The "Hot hand fallacy fallacy" is a term used in psychology and statistics to describe the belief that the "hot hand fallacy" is itself a fallacy. The "hot hand fallacy" refers to the belief that a person who has experienced success or good luck in a particular activity is more likely to continue experiencing success in that same activity, even though statistically this may not be true.

Is the "Hot hand fallacy fallacy" a real phenomenon?

Yes, the "Hot hand fallacy fallacy" has been studied and documented by researchers in various fields. The belief in the "hot hand fallacy" itself can be considered a cognitive bias, as it goes against statistical evidence and relies on a person's perception of patterns and luck.
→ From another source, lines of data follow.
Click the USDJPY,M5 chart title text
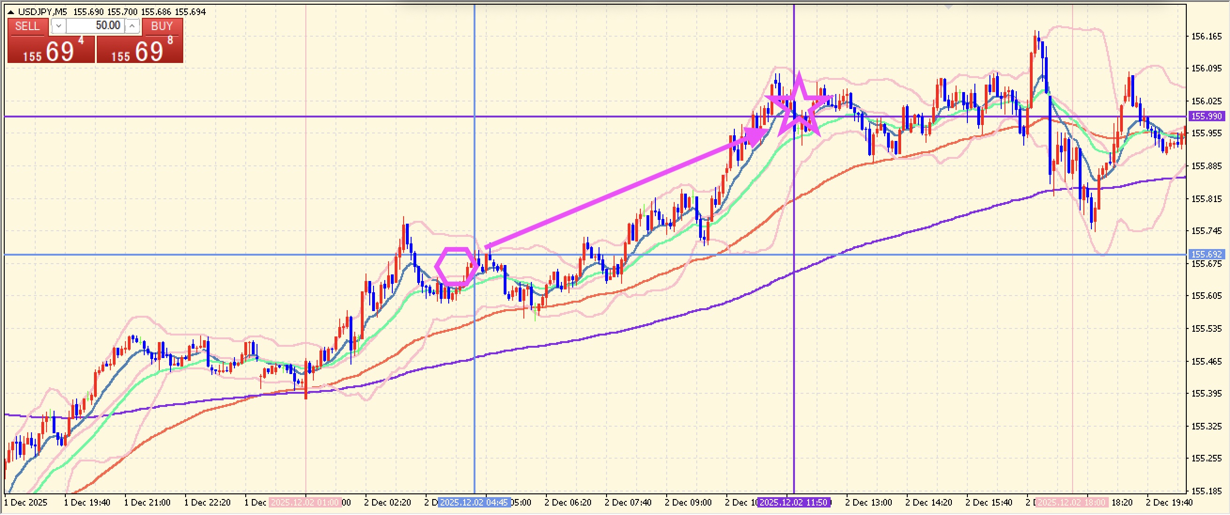The image size is (1230, 515). [42, 12]
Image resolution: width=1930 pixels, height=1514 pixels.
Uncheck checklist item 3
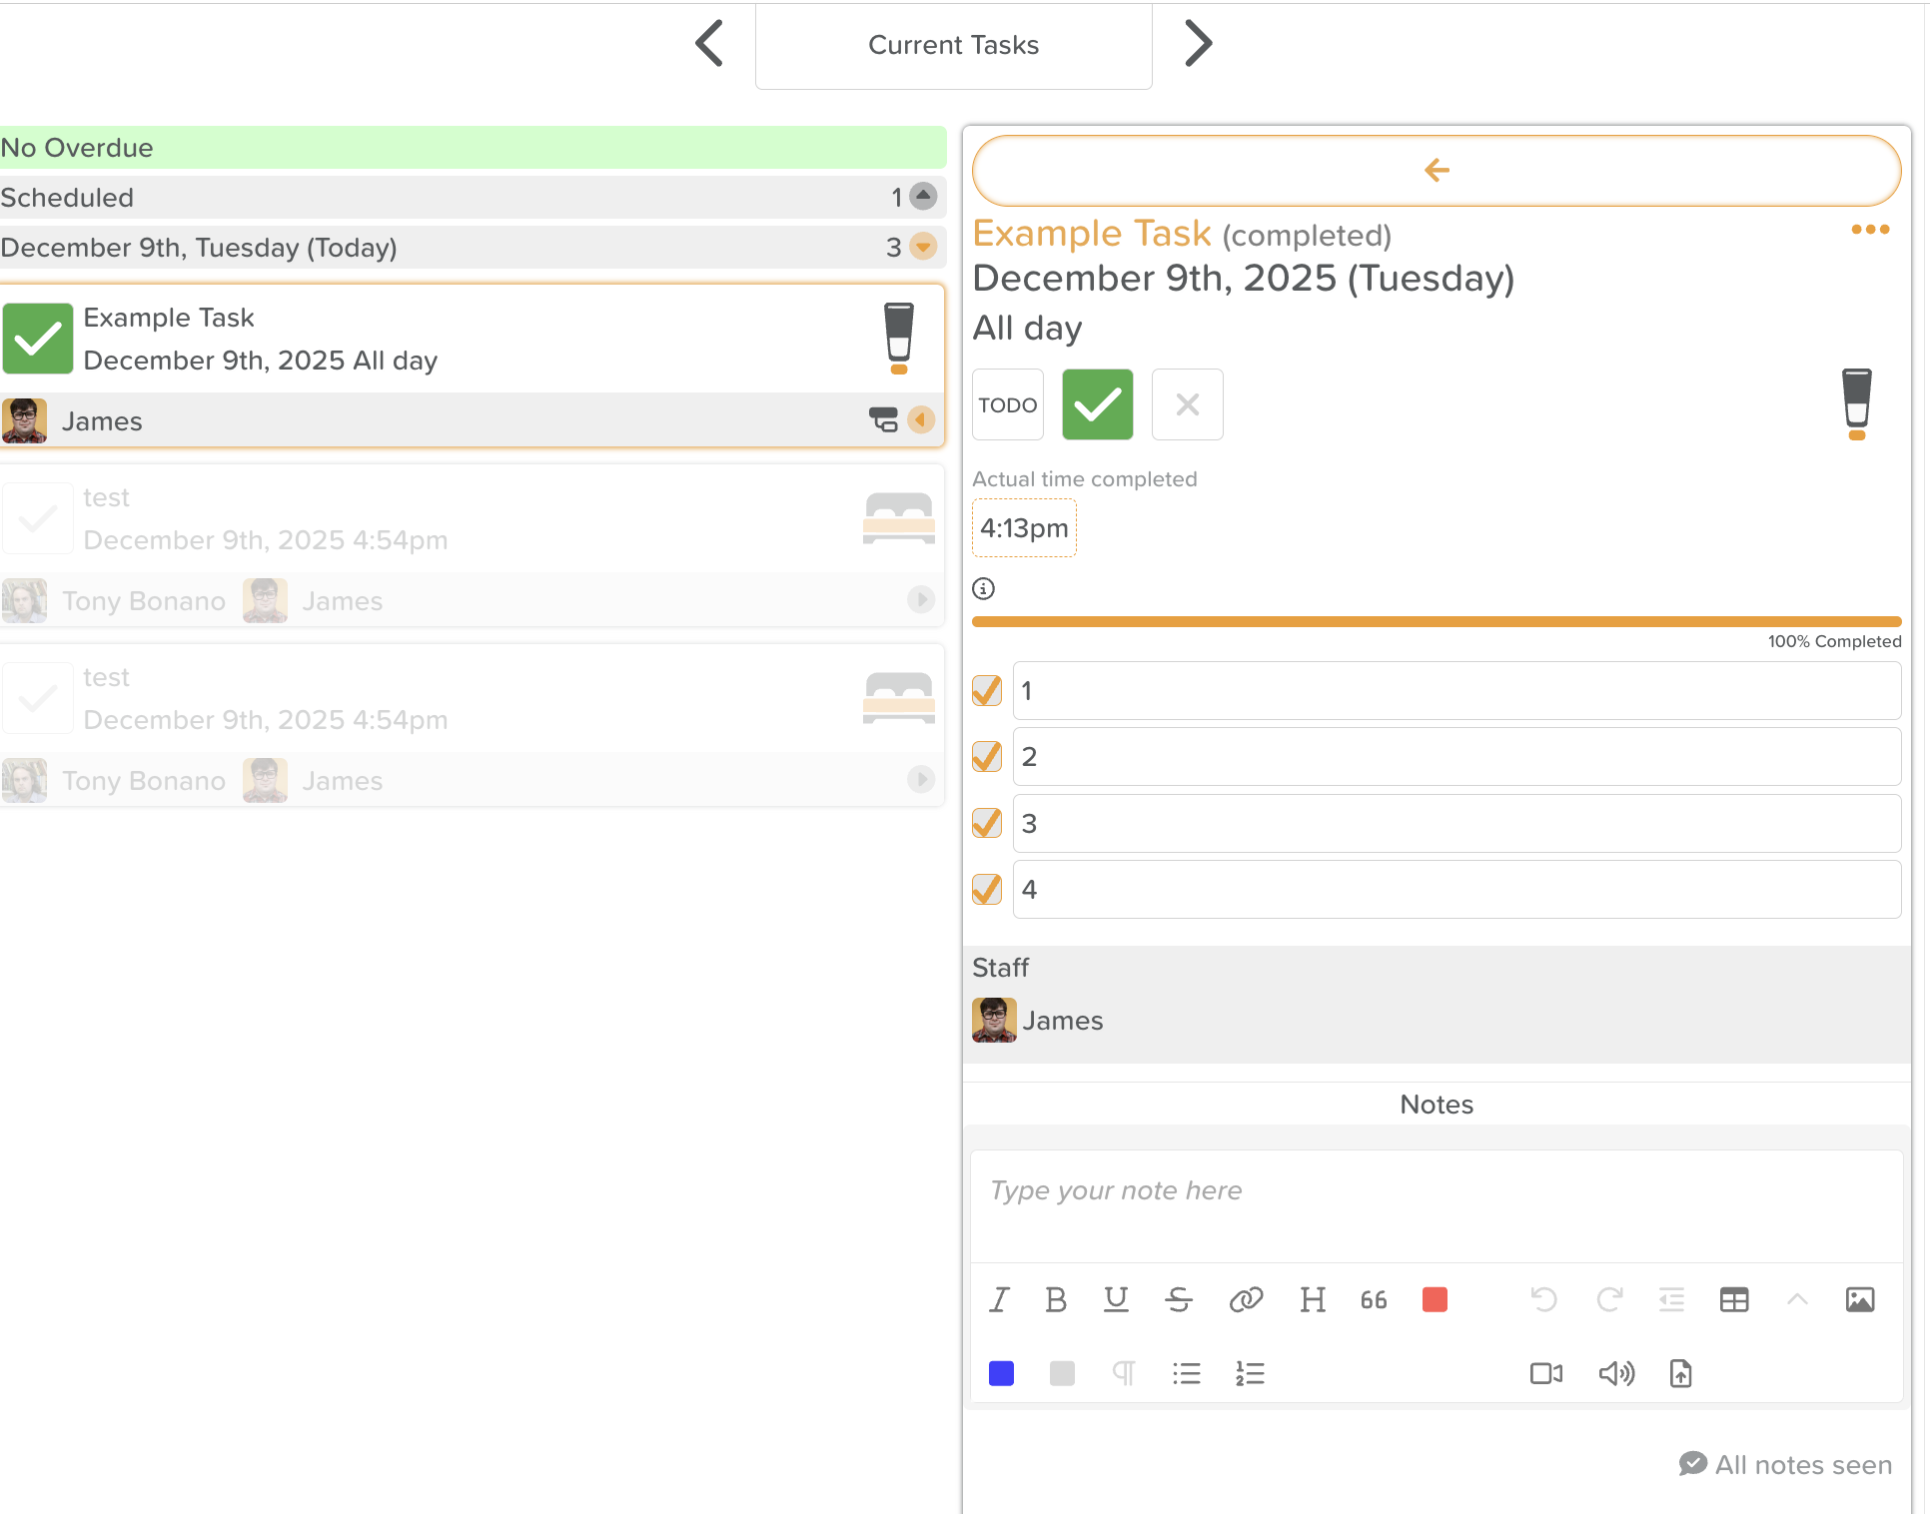pyautogui.click(x=987, y=823)
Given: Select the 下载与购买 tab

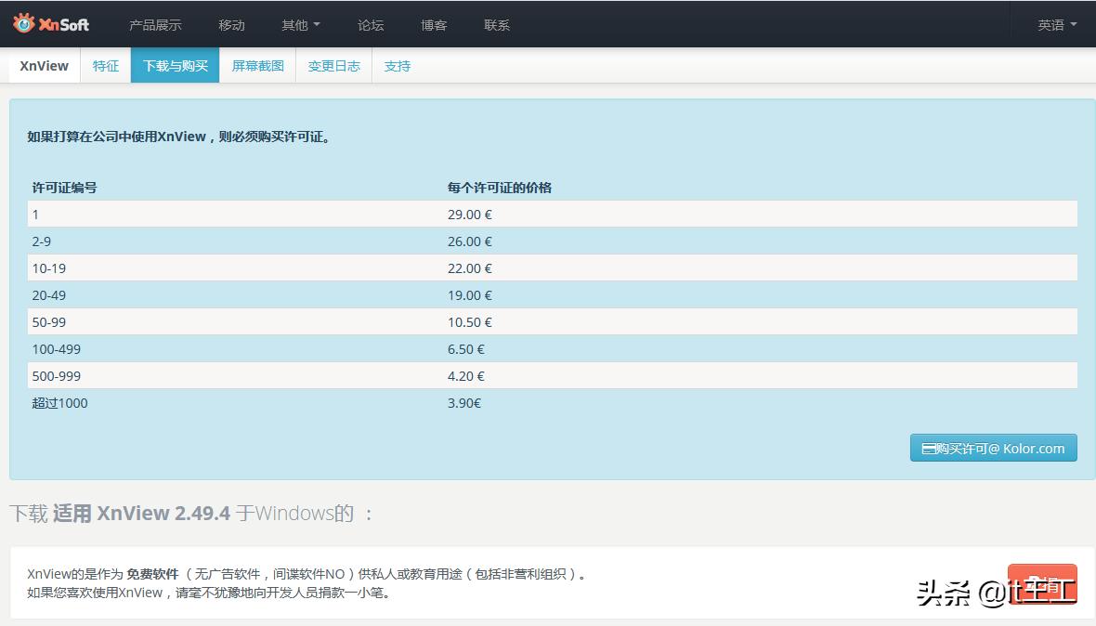Looking at the screenshot, I should (x=175, y=65).
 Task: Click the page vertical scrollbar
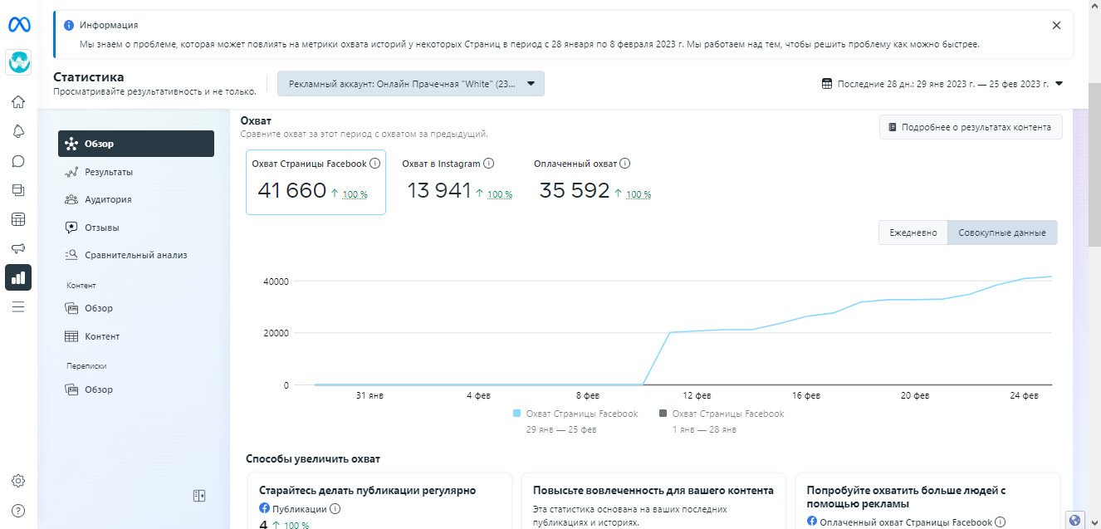pos(1094,183)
What are some examples of the "Hot hand fallacy fallacy" in action?

One example of the "Hot hand fallacy fallacy" is seen in sports, where fans and players may believe that a player who has made several successful shots in a row is more likely to continue making successful shots. In reality, each shot has the same statistical probability of success, regardless of previous shots.

How does the "Hot hand fallacy fallacy" impact decision making?

The belief in the "Hot hand fallacy fallacy" can lead to irrational decision making, as people may base their decisions on perceived patterns and luck rather than actual statistical evidence. This can be seen in gambling, where players may continue betting on a particular number or slot machine because they believe it is "hot", even though the odds remain the same for each bet.

How can the "Hot hand fallacy fallacy" be avoided?

To avoid falling for the "Hot hand fallacy fallacy", it is important to rely on statistical evidence rather than perceived patterns or luck. It is also helpful to be aware of this cognitive bias and consciously question any beliefs or decisions based on the "hot hand" concept. Additionally, seeking advice from experts or consulting reliable data can help in making more rational and informed decisions.